== Dataset records

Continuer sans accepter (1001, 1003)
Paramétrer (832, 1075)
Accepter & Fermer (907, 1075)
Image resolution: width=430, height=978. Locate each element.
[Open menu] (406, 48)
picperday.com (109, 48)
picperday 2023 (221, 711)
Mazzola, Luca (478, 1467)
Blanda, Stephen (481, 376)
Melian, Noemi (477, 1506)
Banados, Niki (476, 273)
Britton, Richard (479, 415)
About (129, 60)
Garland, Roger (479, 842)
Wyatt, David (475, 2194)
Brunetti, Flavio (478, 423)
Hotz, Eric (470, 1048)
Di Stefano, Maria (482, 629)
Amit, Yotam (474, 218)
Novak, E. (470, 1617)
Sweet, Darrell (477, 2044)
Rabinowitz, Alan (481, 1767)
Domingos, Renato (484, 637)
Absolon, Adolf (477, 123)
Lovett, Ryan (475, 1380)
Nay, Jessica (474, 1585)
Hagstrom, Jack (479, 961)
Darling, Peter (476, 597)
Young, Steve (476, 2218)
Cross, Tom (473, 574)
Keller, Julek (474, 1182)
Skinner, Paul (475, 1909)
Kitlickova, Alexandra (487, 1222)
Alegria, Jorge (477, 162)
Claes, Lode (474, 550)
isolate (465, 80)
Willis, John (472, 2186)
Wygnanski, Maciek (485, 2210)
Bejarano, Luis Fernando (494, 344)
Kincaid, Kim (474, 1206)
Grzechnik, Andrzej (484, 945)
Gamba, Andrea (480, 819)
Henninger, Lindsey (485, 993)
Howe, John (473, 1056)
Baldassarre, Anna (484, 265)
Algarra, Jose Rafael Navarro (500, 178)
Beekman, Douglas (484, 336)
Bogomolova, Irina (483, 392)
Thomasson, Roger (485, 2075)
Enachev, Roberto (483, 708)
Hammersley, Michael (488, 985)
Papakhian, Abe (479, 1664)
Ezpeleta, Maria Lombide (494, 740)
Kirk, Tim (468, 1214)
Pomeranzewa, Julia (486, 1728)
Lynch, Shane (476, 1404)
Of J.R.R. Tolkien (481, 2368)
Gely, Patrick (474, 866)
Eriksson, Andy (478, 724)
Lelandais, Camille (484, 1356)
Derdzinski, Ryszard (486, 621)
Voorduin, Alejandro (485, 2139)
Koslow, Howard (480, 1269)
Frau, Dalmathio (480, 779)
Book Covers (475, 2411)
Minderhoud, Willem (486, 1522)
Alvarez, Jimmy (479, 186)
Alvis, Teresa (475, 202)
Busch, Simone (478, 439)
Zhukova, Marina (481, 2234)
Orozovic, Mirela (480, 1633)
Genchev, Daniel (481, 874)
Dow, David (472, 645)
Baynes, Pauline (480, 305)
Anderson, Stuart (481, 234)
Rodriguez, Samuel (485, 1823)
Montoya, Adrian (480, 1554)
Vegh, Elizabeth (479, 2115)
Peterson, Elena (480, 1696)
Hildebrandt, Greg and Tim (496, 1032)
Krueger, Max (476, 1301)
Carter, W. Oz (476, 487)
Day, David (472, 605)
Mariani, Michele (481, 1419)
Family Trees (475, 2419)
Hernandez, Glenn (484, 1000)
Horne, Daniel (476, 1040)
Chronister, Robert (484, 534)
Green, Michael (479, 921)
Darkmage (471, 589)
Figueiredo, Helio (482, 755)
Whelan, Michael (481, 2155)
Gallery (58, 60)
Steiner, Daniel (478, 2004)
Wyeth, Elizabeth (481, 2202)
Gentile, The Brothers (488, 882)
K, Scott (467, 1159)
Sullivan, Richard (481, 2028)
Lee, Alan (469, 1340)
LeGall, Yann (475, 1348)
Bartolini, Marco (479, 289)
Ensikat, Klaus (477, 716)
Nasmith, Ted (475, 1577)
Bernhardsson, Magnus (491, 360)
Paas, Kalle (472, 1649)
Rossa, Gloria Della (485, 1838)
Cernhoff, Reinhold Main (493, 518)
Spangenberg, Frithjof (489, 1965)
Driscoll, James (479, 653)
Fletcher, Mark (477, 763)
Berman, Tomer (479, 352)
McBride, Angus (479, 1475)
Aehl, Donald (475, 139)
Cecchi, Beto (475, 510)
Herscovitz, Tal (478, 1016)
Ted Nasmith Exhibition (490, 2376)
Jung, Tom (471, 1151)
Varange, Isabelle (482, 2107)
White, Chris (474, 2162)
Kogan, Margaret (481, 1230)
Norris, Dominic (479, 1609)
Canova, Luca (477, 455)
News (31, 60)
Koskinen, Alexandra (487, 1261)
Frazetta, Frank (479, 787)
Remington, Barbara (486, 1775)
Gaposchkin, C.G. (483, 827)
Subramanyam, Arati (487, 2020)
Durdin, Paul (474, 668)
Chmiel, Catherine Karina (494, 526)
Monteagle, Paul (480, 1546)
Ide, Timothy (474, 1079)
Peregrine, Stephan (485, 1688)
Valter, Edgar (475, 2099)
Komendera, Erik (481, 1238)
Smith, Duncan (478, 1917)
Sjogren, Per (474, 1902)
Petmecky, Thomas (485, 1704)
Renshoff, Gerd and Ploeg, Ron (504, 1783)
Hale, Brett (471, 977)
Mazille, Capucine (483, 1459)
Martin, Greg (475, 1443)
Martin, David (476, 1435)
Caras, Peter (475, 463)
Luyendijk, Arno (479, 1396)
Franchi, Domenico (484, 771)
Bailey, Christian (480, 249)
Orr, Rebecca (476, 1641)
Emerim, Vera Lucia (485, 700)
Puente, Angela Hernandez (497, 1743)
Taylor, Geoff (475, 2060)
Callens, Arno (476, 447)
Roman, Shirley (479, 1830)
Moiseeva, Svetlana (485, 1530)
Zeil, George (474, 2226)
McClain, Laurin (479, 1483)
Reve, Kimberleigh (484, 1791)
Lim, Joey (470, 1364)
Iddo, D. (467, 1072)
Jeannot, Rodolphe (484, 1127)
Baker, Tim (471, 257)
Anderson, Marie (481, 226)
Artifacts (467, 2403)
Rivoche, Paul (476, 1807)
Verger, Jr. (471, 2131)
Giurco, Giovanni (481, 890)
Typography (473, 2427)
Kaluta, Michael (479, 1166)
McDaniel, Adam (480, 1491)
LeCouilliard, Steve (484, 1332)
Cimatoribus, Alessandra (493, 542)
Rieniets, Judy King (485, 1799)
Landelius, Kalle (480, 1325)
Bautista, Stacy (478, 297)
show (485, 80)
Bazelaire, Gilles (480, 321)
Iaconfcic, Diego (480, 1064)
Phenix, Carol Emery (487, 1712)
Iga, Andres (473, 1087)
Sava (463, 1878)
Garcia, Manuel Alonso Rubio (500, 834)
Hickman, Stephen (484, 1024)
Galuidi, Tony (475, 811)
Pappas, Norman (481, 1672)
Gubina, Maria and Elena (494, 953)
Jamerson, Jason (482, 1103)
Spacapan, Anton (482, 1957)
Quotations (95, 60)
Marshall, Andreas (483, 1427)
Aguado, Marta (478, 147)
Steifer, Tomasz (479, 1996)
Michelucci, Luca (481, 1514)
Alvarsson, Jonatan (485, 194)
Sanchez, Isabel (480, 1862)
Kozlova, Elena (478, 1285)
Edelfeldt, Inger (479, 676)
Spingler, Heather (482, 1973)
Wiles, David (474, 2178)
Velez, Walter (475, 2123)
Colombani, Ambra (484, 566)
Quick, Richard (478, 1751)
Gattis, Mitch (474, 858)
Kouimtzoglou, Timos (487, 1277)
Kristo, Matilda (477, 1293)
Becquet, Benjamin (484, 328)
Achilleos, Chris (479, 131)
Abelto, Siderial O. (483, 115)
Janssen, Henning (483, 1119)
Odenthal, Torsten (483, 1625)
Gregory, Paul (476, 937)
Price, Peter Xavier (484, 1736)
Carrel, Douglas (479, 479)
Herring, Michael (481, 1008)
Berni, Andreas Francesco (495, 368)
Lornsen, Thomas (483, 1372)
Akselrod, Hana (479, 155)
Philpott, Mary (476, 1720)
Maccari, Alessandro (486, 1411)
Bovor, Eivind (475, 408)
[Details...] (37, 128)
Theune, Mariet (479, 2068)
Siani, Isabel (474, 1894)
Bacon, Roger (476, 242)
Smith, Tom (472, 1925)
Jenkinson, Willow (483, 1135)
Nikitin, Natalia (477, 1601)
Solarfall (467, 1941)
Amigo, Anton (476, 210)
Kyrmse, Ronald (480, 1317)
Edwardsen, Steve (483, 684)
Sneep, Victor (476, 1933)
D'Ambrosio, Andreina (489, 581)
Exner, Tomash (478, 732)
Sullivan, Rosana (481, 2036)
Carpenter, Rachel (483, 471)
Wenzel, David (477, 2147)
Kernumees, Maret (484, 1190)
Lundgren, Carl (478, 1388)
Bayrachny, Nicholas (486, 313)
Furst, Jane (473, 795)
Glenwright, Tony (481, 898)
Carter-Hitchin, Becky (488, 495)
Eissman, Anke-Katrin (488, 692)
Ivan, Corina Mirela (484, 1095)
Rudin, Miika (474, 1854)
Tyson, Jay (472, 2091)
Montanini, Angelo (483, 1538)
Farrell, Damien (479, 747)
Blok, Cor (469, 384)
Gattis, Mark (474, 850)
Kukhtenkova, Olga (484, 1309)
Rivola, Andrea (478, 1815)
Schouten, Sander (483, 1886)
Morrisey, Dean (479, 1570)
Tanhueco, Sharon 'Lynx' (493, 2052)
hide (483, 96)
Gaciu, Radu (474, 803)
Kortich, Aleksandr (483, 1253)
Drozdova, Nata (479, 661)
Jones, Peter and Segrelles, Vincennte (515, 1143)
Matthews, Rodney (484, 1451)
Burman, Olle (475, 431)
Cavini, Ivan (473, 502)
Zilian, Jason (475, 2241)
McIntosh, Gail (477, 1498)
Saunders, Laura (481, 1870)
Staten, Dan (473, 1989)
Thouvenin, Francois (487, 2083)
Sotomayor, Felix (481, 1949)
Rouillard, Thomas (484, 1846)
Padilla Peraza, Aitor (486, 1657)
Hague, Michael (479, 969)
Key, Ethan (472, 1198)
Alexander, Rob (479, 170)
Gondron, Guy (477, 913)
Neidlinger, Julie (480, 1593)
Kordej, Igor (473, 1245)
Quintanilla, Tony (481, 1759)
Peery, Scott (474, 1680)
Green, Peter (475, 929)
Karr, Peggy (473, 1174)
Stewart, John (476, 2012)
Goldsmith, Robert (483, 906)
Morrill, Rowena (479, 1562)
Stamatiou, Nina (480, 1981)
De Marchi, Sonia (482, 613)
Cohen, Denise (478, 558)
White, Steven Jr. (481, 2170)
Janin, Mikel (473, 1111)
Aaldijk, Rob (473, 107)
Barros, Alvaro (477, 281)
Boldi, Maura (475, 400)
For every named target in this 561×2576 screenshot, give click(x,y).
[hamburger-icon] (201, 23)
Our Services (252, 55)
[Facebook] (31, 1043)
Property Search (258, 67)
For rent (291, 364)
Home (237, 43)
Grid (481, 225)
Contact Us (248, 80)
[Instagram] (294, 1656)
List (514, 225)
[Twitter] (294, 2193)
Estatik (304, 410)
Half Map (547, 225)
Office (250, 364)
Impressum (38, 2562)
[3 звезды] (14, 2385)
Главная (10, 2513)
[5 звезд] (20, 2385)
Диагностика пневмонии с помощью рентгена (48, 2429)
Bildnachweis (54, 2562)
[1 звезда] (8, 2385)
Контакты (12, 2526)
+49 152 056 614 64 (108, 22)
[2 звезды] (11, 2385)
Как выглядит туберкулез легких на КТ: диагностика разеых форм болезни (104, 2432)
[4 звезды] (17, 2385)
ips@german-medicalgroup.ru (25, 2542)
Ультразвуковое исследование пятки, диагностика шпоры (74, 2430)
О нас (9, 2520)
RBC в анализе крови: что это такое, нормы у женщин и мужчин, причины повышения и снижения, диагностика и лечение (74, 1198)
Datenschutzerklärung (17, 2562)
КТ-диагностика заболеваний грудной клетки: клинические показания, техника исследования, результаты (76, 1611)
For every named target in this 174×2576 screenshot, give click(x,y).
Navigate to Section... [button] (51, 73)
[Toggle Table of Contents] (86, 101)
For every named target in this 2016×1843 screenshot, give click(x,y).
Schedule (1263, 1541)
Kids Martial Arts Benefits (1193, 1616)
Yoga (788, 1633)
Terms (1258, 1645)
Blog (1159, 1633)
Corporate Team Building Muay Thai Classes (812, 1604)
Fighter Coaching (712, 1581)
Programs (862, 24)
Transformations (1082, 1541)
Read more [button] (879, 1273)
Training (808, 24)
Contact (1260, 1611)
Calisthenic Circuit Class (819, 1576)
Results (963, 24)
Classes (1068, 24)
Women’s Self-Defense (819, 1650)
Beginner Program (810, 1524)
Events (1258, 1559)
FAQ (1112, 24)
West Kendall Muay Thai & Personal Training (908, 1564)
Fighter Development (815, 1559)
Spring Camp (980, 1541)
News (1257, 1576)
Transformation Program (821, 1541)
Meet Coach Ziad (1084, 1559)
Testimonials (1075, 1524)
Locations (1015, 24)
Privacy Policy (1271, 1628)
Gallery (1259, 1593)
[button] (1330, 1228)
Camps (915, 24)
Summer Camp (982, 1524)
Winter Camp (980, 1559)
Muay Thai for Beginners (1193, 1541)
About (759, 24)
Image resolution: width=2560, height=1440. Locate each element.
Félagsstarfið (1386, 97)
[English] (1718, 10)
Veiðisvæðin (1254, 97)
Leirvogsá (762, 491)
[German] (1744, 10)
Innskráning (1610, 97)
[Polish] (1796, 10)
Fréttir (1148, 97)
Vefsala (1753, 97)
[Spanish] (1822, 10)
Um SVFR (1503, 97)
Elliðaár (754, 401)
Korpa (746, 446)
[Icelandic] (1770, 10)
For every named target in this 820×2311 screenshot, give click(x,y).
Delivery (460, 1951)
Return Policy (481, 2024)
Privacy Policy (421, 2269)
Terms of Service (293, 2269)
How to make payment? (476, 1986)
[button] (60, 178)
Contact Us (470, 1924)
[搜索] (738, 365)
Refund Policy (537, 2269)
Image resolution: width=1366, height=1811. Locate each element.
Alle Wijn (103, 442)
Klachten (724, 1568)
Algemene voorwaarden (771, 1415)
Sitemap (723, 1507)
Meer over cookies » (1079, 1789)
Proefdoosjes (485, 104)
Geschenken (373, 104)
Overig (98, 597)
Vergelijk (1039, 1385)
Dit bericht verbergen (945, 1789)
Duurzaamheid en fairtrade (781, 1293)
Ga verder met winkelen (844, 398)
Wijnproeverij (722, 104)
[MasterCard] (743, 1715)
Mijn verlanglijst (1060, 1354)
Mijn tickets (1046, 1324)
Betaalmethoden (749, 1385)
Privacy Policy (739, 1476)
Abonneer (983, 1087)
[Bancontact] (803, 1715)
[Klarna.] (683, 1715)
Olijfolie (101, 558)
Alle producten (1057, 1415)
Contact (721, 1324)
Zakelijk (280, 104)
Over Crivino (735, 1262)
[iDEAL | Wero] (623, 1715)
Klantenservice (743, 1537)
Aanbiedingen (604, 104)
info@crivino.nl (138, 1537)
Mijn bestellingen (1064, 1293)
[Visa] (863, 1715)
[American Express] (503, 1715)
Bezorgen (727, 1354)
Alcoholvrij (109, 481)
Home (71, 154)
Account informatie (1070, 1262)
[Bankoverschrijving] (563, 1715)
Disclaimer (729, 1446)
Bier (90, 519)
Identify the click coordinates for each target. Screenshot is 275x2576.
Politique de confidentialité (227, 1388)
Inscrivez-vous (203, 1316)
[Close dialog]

====

## Task
Copy word for word the stretch of entries above from the line that has "Tanhueco, Sharon 'Lynx' (493, 2052)" through the line that has "Staten, Dan (473, 1989)", both ends included, and nothing outside it.

## Completed exercise
Tanhueco, Sharon 'Lynx' (493, 2052)
hide (483, 96)
Gaciu, Radu (474, 803)
Kortich, Aleksandr (483, 1253)
Drozdova, Nata (479, 661)
Jones, Peter and Segrelles, Vincennte (515, 1143)
Matthews, Rodney (484, 1451)
Burman, Olle (475, 431)
Cavini, Ivan (473, 502)
Zilian, Jason (475, 2241)
McIntosh, Gail (477, 1498)
Saunders, Laura (481, 1870)
Staten, Dan (473, 1989)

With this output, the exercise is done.